Через неделю после «Гран-при Джентльменов», на котором Энцо был лишь зрителем, он в сопровождении Лауры поехал в Милан, чтобы вернуть на завод останки разбитой в Брешии машины. Несмотря на двойное волнение, связанное с аварией, едва не оказавшейся смертельной, и пожизненной дисквалификацией, Энцо устроил диковинную и комическую церемонию «возврата» автомобиля. Несмотря на кошмарный риск, которому он подвергся всего несколько дней назад, он нашел силы пошутить с Римини, Мерози и Сивоччи, подняв бокал за то, что избежал опасности, и даже нашел время – и желание – сфотографироваться рядом с останками машины на память.
После этой сюрреалистичной церемонии и фотосессии Феррари и Римини подписали заказ на шестилитровый «Альфа-Ромео G1» – автомобиль, созданный по лекалам американской машины «Пирс-Эрроу». Пребывая в восторге от этого соглашения, Энцо не углублялся в детали контракта. Он не прочитал то, что было написано в нем мелким шрифтом: «Альфа-Ромео» доставит ему машину «как можно скорее и даже раньше». В контракте не были указаны сроки поставки автомобиля, и Энцо его так и не дождался. Он понял, что его обманули, только спустя некоторое время, когда он пожаловался Римини на задержку, а коммерческий директор «Альфа-Ромео» указал ему на коварную деталь контракта.

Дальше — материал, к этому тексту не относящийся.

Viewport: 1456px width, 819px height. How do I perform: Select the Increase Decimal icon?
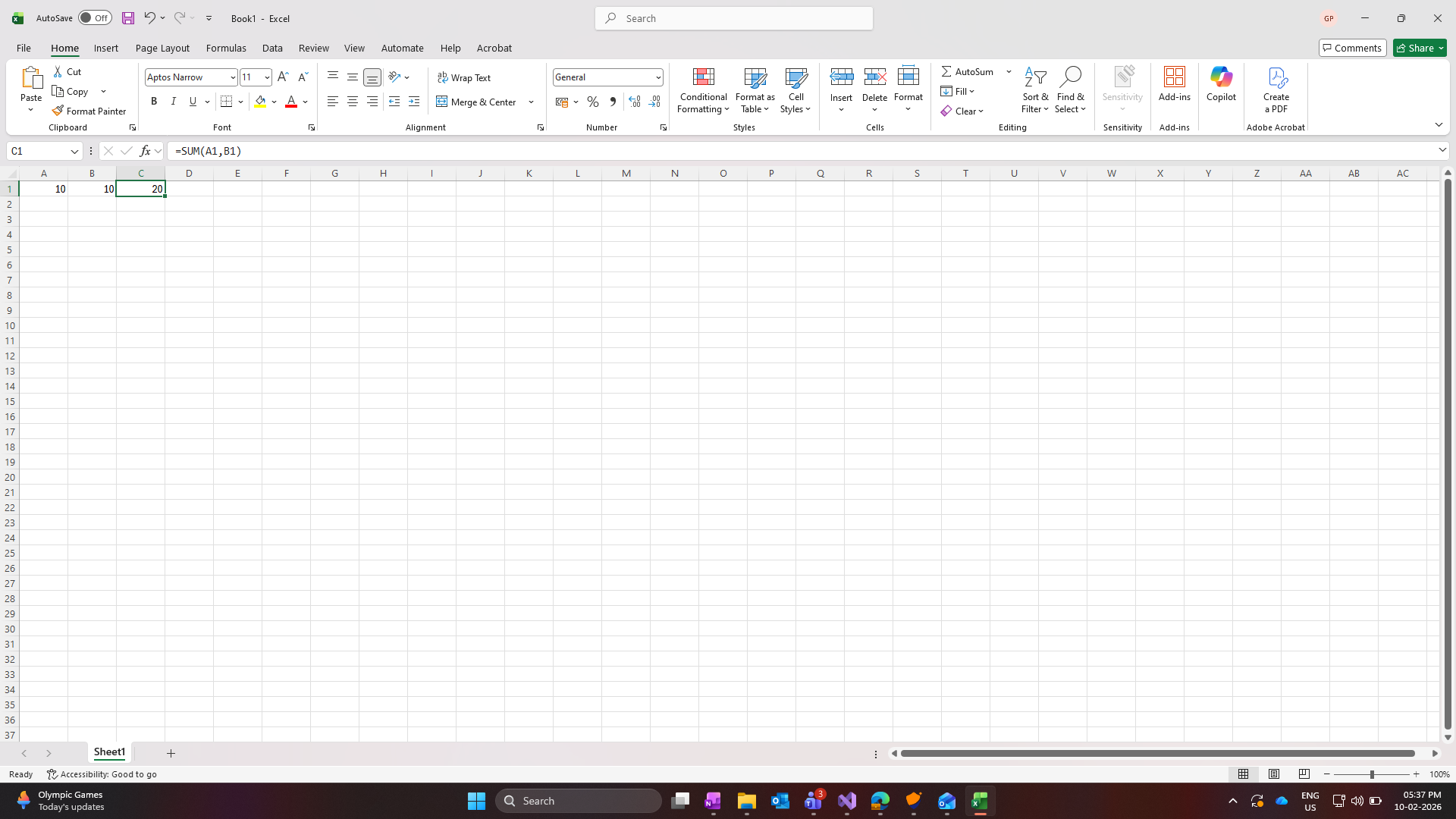click(x=635, y=102)
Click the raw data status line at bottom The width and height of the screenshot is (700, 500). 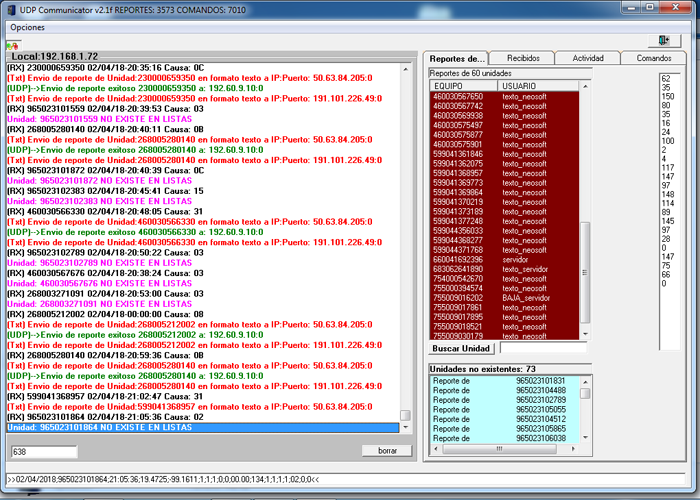pyautogui.click(x=200, y=478)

Вместе с Аскари, Кампари и Сивоччи Энцо был официально заявлен как пилот команды на сезон-1922.
Глава 5
Лаура
Если карьера пилота Энцо развивалась весьма успешно, то в личной сфере ситуация была отнюдь не безоблачной. Приезд Лауры в Модену не принес семейной паре той гармонии, которой они оба желали. Ежедневная борьба с Адальджизой вскоре истощила молодую женщину, которая сначала искала убежище в частых поездках мужа на гоночные трассы или деловых визитах в Милан. Осенью Лаура подняла белый флаг и поддалась симптомам того, что было, по сути, огромным стрессом. Ее измученная натура не выдержала, и молодая женщина впала в состояние сильного нервного истощения.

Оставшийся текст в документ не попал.